Home Virus – Il contagio delle idee, un talk show che mantiene intatto il suo moderno anacronismo

Virus – Il contagio delle idee, un talk show che mantiene intatto il suo moderno anacronismo

La recensione della prima puntata della nuova edizione.

pubblicato 11 Settembre 2015 aggiornato 2 Settembre 2020 10:56

Virus – Il contagio delle idee, il programma condotto da Nicola Porro tornato in onda su Rai 2, ha trovato definitivamente il proprio format e questa non è più una novità.

Il giornalista e conduttore romano ha impiegato molto tempo per attribuire un’identità ben definita al suo programma.

Virus, all’inizio, infatti, non era altro che un talk show classico che si mimetizzava in mezzo ad altri talk show classici, senza identità e soprattutto senza utilità se non quella di dare una voce di centrodestra in più all’immenso panorama di programmi di approfondimento giornalistico in tv.

Ad oggi si può affermare, quindi, con certezza che Virus – Il contagio delle idee è un programma riconoscibile.

Riconoscibile, però, per cosa?

Al netto dei contenuti del programma (non è questo il posto adatto per intavolare discorsi ideologici), Porro si adagia sullo schema del bipolarismo per selezionare i propri ospiti in studio.

Il giornalista e conduttore punta su un talk show ordinato e minimale (forse anche fin troppo), scelta che gli permette di dirigere facilmente il traffico anche quando si aggiungono altri ospiti in collegamento.

Il bipolarismo, quindi, svanisce (ma non del tutto) e si ottiene una più fedele rappresentazione della scena politica attuale, come sappiamo, molto più frastagliata del passato.

Sull’uno contro uno, però, è stata strutturata anche la nuova rubrica di quest’edizione chiamata Il corpo a corpo durante la quale una vicenda viene raccontata nei dettagli e sviscerata successivamente dai protagonisti, in contrapposizione tra loro.

Il “popolo del web”, quindi, anche quest’anno, può ergersi eccitato a giuria popolare, scegliendo via Twitter chi ha ragione. L’anno scorso, il “popolo del web” faceva lo stesso con i due ospiti politici in studio.

Porro, quindi, non riesce a rinunciare a questo schema dualistico fin troppo classico, logoro, facile da elaborare e da mettere in atto. La crossmedialità, poi, rende il tutto modernamente anacronistico.
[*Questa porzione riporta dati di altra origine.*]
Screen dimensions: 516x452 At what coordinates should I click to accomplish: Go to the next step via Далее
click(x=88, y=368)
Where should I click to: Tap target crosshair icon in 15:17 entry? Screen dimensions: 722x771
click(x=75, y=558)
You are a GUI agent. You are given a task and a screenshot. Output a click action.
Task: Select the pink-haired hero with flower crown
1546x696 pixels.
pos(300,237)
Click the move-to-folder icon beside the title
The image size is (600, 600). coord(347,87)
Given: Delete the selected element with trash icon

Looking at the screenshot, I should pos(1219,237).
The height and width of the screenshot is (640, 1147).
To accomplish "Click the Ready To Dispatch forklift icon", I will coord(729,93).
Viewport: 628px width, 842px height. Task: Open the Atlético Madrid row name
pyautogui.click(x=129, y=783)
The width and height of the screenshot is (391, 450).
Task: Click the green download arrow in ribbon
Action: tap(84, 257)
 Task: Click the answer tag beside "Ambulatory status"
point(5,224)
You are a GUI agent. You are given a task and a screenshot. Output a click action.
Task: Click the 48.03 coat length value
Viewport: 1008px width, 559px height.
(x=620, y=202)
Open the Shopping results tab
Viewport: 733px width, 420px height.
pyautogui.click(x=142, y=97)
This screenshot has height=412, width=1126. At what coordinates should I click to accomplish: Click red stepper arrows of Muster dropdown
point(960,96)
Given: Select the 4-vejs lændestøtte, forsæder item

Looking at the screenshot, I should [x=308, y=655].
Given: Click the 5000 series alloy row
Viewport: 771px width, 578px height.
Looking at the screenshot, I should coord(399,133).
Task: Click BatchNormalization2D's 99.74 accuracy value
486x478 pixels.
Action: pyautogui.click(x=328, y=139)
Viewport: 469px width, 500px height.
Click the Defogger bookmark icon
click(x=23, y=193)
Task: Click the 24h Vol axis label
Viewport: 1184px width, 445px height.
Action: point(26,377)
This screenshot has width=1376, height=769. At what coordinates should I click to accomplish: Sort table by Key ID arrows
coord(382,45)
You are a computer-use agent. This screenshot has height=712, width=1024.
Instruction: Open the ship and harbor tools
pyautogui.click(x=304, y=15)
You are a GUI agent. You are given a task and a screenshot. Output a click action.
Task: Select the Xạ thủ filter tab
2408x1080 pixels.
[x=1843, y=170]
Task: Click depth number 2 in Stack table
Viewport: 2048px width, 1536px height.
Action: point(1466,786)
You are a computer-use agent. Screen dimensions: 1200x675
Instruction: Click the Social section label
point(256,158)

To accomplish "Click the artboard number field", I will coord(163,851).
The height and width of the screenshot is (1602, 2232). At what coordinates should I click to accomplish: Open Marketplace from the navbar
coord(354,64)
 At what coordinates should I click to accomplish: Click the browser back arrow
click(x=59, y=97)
Evitare che il “popolo del web” alzi la paletta per giudicare il migliore sarebbe la vera novità, considerando, ormai, che la quasi totalità delle opinioni politiche presenti sui social newtork è priva di qualsivoglia credibilità.

Riguardo l’aspetto più positivo della serata, Porro appare più sincero nell’utilizzo della scheggia impazzita, Vittorio Sgarbi.

L’anno scorso, infatti, la lezione d’arte sembrava, più che altro, una paraculata per legittimare eventuali, anzi sicure, escandescenze del noto critico d’arte.

Per quest’edizione, Porro ha fatto sì che Sgarbi riesumasse in pratica Sgarbi Quotidiani (l’arte, comunque, è rimasta), lasciandogli campo libero e addirittura in apertura di puntata.

In questo tipo di trasmissioni, infine, la personalità del timoniere ha un ruolo decisivo e delicato perché il padrone di casa deve essere tale ma non egoriferito.

Porro ha personalità ma, facendo riferimento anche all’edizione passata, spesso scivola nell’individualismo.

Ultimo appunto: il titolo.

Ovviamente, non si può modificare (dopo tre edizioni…), ma il contagio delle idee tanto auspicato, alla fine, non si rivela altro che il solito alternarsi di opinioni che il più delle volte è già ampiamente noto in quanto, anche a Virus come in altri tanti talk show, gli ospiti sono come i “certi amori” di Venditti, fanno dei giri immensi (ma neanche tanto…) e poi ritornano.